**Exercise description:**
Write out each line of the material below once more, exactly as it appears.

**Provided data:**
-- Opening Marker --

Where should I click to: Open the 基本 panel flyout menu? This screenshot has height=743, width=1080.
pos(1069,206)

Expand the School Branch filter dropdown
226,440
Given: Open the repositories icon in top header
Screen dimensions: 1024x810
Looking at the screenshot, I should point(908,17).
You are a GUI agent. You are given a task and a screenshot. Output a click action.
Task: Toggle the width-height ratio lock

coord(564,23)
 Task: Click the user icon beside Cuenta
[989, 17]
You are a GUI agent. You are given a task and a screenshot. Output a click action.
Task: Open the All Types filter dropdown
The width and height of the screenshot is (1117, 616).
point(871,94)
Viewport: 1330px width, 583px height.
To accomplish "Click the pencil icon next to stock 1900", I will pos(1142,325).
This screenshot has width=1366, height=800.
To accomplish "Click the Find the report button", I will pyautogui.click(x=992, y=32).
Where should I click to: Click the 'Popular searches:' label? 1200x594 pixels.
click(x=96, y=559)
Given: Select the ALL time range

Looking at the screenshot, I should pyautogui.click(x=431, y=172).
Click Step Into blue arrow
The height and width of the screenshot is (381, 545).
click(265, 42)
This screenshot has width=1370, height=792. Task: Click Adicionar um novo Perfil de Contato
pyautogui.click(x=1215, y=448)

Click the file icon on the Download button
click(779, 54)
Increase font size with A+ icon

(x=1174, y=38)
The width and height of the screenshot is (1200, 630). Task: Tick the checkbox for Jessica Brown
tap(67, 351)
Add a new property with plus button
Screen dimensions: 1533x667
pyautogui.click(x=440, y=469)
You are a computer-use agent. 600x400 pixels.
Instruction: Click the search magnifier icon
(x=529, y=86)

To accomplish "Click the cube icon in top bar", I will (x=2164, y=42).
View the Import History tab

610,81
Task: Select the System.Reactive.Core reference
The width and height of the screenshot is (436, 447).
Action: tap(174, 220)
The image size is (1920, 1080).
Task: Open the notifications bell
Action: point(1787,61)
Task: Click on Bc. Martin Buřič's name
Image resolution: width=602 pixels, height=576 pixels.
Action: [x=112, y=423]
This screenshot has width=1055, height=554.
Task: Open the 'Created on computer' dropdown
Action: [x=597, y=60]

-- Closing Marker --

**Solved exercise:**
Where should I click to: Open the 基本 panel flyout menu? This screenshot has height=743, width=1080.
pos(1069,206)

Expand the School Branch filter dropdown
226,440
Given: Open the repositories icon in top header
Screen dimensions: 1024x810
Looking at the screenshot, I should point(908,17).
You are a GUI agent. You are given a task and a screenshot. Output a click action.
Task: Toggle the width-height ratio lock

coord(564,23)
 Task: Click the user icon beside Cuenta
[989, 17]
You are a GUI agent. You are given a task and a screenshot. Output a click action.
Task: Open the All Types filter dropdown
The width and height of the screenshot is (1117, 616).
point(871,94)
Viewport: 1330px width, 583px height.
To accomplish "Click the pencil icon next to stock 1900", I will pos(1142,325).
This screenshot has width=1366, height=800.
To accomplish "Click the Find the report button", I will pyautogui.click(x=992, y=32).
Where should I click to: Click the 'Popular searches:' label? 1200x594 pixels.
click(x=96, y=559)
Given: Select the ALL time range

Looking at the screenshot, I should pyautogui.click(x=431, y=172).
Click Step Into blue arrow
The height and width of the screenshot is (381, 545).
click(265, 42)
This screenshot has width=1370, height=792. Task: Click Adicionar um novo Perfil de Contato
pyautogui.click(x=1215, y=448)

Click the file icon on the Download button
click(779, 54)
Increase font size with A+ icon

(x=1174, y=38)
The width and height of the screenshot is (1200, 630). Task: Tick the checkbox for Jessica Brown
tap(67, 351)
Add a new property with plus button
Screen dimensions: 1533x667
pyautogui.click(x=440, y=469)
You are a computer-use agent. 600x400 pixels.
Instruction: Click the search magnifier icon
(x=529, y=86)

To accomplish "Click the cube icon in top bar", I will (x=2164, y=42).
View the Import History tab

610,81
Task: Select the System.Reactive.Core reference
The width and height of the screenshot is (436, 447).
Action: tap(174, 220)
The image size is (1920, 1080).
Task: Open the notifications bell
Action: point(1787,61)
Task: Click on Bc. Martin Buřič's name
Image resolution: width=602 pixels, height=576 pixels.
Action: [x=112, y=423]
This screenshot has width=1055, height=554.
Task: Open the 'Created on computer' dropdown
Action: [x=597, y=60]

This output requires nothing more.